David Blaine Welliver, a controversial former adviser to the Minneapolis police and fire pension fund, was indicted Wednesday on 14 federal fraud and money laundering charges that accuse him of pocketing investor proceeds in a mutual fund he ran from his Buffalo, Minn., home.

The charges stem from an investigation by the U.S. Securities and Exchange Commission, which accused Welliver in court filings of misrepresenting an investment, violating the mutual fund’s lending restrictions and spending $500,000 on personal items that included a new car, vacations, liquor, meals, home improvements, jewelry, his son’s college tuition and back taxes.

Neither Welliver, 55, nor his attorney, Jon Hopeman, responded Thursday to a request for comment.

Welliver struggled to re-establish himself as an investor adviser after the Minneapolis Police Relief Association and the Minneapolis Firefighters’ Relief Association won a $14.6 million judgment against him in 2000 on allegations that he mismanaged fund assets.

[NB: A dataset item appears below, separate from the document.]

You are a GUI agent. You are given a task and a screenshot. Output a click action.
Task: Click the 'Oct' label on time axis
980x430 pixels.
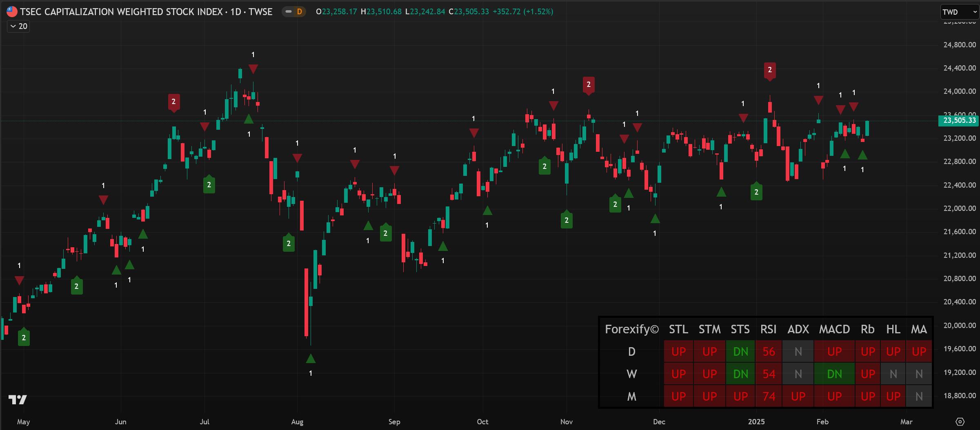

In 2003, he pleaded guilty to misdemeanor charges related to his failure to file IRS employee benefit plan forms.

And in 2004, he consented to a $19,161 judgment to settle a U.S. Department of Labor complaint alleging he transferred funds from his company’s retirement savings plan to his personal bank account.

The next year, he founded Dblaine Capital, an advisory company. He also set up a mutual fund called Dblaine Fund. It initially drew less than $500,000 in investments from Dblaine Capital’s clients, the indictment says. In March 2010, Welliver agreed to pay $100,000 to another investment adviser to buy the assets of two other mutual funds.

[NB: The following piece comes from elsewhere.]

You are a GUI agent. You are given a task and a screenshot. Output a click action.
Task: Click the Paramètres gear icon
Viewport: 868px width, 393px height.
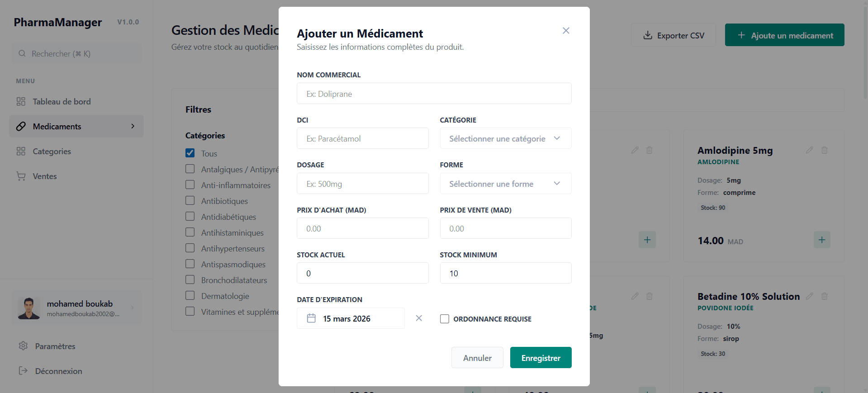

But at the time, the indictment says, Welliver’s advisory company had less than $200 in liquid assets and he had less than $2,000 in his bank account. He also owed millions of dollars in civil judgments, federal income taxes and other debts.

To complete the acquisition, the indictment says, Welliver borrowed money from a Burnsville entity called Lazy Deuce Capital Co., which made short-term, high-interest loans.

Welliver ultimately borrowed $4 million from Lazy Deuce, purportedly to acquire other mutual funds and merge them into the Dblaine Fund, the indictment says. But it says he used just $95,000 for that purpose and instead diverted over $500,000 for his personal use, with the remainder going to repayments to Lazy Deuce and his business operating expenses.

The indictment says Welliver also agreed to invest Dblaine Fund cash into Lazy Deuce without disclosing that to the fund’s investors. It says he routed $1.75 million of investor funds through a shell company called Semita Partners, which had been set up by the principals of Lazy Deuce.

By 2011, Dblaine Fund investors lost over $1.2 million, the indictment says. It charges Welliver with five counts of wire fraud, four counts of mail fraud and five counts of money laundering. The indictment seeks to forfeit any property traceable to the charges.